Nei monocilindrici di rilevante cilindrata ad esempio, in genere si cerca di
fissare al telaio (in maniera non particolarmente rigida, però!) anche la testata,
benché il basamento sia vincolato più che saldamente, per evitare che essa possa
"oscillare" tendendo così ad amplificare le vibrazioni. In vari casi in uno
o due degli attacchi al telaio sì impiegano delle bussole di gomma (silent-block)
in grado di assicurare al tempo stesso un ancoraggio saldo ma non rigido. Le
dimensioni e la disposizione di questi silent-block possono essere critiche
e vengono determinate sperimentalmente con grande accuratezza così come può
essere critica anche la coppia di serraggio degli organi di unione filettati.
Nei motori Honda CBR 600 e 900 gli attacchi anteriori al telaio sono ricavati
nella parte superiore del blocco cilindri e quest'ultimo è ricavato nella stessa
fusione del semicarter superiore.

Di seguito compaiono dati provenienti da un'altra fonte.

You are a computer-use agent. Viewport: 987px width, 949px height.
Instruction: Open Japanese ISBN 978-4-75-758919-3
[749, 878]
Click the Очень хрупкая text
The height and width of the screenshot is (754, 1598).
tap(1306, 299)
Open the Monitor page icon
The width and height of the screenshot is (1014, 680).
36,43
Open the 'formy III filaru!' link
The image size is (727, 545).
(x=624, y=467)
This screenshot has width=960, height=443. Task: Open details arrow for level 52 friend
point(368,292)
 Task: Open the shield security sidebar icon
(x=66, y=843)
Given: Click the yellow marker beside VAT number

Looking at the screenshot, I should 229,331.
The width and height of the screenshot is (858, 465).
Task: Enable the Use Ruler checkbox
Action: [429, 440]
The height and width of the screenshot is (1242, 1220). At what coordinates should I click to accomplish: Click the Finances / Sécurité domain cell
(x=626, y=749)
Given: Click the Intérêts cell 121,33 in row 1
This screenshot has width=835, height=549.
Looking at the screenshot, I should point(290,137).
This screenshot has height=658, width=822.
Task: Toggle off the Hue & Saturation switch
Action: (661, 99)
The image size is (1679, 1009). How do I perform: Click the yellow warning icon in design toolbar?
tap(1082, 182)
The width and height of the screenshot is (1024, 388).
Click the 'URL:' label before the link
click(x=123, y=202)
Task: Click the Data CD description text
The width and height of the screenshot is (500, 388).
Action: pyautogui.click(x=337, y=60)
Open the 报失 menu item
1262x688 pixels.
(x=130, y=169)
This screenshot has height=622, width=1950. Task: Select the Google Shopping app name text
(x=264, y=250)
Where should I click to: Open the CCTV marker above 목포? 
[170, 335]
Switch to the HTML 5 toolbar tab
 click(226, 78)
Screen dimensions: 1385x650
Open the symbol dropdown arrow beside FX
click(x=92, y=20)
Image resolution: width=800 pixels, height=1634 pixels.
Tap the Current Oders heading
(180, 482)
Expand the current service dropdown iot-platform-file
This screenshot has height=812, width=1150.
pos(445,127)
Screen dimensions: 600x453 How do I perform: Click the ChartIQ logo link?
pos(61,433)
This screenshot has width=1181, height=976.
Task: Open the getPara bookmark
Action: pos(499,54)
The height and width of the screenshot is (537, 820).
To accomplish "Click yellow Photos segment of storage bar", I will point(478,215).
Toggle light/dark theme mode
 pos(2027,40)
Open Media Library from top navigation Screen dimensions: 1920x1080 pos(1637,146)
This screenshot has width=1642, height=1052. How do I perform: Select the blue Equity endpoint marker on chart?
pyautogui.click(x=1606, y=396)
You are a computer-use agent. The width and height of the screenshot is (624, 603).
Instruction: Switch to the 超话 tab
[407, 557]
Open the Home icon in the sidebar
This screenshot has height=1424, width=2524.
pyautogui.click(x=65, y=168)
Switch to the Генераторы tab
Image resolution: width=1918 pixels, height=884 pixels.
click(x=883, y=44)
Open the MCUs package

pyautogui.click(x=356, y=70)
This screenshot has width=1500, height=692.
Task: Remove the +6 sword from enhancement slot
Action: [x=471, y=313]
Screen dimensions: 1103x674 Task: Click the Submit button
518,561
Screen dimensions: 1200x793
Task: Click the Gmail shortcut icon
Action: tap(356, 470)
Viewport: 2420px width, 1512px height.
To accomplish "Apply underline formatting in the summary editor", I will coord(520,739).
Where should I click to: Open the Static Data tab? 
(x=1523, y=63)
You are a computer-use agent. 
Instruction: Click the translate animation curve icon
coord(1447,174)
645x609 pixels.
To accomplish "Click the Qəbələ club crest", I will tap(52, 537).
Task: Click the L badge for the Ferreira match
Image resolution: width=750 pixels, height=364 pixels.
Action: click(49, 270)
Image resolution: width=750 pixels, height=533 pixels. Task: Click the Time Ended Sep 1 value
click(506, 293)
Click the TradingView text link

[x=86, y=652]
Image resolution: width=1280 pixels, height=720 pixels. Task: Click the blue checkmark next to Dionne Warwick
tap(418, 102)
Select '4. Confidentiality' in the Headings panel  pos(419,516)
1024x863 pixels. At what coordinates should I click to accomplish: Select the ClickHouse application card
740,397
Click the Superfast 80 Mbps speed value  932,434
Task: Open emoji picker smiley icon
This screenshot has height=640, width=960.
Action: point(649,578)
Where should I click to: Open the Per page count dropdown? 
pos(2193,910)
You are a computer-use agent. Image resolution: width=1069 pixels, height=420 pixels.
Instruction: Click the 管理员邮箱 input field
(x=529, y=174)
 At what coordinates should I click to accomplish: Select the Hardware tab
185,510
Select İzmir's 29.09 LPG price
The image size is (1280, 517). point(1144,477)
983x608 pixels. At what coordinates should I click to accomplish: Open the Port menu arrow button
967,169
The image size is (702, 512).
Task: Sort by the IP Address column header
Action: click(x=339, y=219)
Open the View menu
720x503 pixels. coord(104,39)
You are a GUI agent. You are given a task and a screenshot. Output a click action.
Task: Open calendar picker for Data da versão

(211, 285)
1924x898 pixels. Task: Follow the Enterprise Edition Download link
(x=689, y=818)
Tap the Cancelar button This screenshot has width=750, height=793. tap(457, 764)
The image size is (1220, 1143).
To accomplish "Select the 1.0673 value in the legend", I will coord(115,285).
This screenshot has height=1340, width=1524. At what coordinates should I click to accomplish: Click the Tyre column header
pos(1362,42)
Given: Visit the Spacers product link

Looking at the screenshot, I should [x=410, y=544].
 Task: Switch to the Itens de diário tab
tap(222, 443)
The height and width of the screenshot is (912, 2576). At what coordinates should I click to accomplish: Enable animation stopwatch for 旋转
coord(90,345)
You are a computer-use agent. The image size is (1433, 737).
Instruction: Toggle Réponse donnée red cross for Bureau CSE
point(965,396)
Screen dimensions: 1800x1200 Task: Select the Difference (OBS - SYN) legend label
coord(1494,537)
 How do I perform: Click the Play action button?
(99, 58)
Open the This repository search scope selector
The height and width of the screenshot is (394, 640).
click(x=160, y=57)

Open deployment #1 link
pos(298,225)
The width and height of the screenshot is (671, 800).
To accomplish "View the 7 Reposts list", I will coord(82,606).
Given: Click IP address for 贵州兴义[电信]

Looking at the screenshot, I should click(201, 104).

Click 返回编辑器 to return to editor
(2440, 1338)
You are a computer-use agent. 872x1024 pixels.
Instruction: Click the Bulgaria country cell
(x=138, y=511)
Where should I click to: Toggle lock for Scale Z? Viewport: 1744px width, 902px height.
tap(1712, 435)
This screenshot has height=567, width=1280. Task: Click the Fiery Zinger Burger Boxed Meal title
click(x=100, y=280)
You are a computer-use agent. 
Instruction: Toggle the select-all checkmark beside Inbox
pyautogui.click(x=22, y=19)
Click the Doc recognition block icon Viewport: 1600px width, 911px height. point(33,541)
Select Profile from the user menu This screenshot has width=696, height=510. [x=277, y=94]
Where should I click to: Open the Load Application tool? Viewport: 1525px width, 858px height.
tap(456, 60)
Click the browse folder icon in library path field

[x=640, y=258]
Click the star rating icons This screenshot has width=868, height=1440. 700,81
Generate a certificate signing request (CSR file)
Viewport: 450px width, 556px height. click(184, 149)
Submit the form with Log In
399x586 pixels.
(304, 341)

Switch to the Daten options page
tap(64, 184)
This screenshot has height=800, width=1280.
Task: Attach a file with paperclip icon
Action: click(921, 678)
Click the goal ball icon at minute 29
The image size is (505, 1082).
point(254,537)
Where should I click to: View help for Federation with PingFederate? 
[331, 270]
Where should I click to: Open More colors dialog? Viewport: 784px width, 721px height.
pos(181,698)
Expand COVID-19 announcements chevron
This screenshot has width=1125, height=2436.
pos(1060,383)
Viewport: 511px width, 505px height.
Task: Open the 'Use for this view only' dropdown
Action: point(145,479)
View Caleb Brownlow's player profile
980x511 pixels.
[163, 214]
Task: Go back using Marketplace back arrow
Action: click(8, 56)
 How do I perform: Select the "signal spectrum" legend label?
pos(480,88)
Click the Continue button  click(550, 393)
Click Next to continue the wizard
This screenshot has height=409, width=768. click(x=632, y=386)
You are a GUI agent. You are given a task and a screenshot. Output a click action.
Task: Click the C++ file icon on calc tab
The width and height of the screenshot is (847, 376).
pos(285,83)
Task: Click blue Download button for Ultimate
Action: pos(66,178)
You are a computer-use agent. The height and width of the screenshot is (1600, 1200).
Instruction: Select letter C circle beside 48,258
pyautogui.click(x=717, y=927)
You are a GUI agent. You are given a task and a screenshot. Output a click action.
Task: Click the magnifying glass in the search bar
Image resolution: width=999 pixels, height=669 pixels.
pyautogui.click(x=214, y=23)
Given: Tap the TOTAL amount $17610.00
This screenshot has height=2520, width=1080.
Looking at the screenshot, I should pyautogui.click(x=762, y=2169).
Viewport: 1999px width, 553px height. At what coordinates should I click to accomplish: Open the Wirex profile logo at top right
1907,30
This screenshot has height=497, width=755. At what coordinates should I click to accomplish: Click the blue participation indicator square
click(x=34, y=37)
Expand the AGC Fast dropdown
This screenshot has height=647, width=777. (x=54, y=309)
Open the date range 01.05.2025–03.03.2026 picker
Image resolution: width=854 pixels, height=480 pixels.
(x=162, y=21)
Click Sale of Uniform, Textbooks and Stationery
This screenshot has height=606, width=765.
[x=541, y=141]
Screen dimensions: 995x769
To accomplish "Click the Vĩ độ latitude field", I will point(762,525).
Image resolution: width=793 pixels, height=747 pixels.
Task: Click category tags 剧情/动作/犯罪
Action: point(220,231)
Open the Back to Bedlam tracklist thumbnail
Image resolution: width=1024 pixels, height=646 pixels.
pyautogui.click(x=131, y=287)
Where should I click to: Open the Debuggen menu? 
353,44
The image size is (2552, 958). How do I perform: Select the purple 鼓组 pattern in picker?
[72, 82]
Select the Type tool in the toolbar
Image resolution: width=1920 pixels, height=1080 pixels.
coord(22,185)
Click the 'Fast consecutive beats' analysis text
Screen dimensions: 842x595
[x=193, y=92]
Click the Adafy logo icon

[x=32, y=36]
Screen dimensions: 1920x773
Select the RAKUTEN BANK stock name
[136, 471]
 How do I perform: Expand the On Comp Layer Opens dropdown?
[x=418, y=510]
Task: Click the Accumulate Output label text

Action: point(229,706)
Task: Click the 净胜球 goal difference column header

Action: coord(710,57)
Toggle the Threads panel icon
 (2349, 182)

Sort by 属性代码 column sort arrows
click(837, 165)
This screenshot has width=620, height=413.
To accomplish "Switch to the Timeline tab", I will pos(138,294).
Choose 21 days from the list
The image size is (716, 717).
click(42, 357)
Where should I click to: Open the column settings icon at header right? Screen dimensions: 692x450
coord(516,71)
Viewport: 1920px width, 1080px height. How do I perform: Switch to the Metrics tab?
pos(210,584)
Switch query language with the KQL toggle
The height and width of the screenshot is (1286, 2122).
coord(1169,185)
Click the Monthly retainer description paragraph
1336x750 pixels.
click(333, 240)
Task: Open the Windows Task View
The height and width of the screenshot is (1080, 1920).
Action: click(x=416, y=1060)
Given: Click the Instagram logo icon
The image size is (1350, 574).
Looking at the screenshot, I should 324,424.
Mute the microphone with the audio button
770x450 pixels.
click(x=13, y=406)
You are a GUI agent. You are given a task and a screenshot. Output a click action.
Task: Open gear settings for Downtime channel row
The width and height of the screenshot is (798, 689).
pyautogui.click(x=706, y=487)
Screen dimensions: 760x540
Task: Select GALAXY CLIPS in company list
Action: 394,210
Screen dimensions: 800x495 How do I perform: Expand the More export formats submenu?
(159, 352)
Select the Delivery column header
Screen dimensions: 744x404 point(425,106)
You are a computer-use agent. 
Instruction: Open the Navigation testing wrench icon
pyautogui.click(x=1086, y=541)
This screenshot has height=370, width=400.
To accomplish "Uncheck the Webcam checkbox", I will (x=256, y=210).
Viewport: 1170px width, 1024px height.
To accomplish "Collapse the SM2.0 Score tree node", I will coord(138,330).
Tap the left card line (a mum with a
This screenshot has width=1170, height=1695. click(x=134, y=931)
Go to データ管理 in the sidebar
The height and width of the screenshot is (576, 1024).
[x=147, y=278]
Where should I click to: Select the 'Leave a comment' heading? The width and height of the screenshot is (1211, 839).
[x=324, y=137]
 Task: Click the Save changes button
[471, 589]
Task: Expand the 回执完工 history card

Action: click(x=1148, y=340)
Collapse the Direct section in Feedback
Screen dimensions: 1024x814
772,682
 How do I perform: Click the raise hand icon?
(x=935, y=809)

Sarebbero potuti essere disposti in eguale
posizione anche con un blocco cilindri amovibile ma sì sarebbe trattato di una
soluzione meno apprezzabile sotto l'aspetto meccanico, con gran parte delle
sollecitazioni che si sarebbero andate a scaricare sui prigionieri (e per la
presenza di una superficie di unione munita di guarnizione).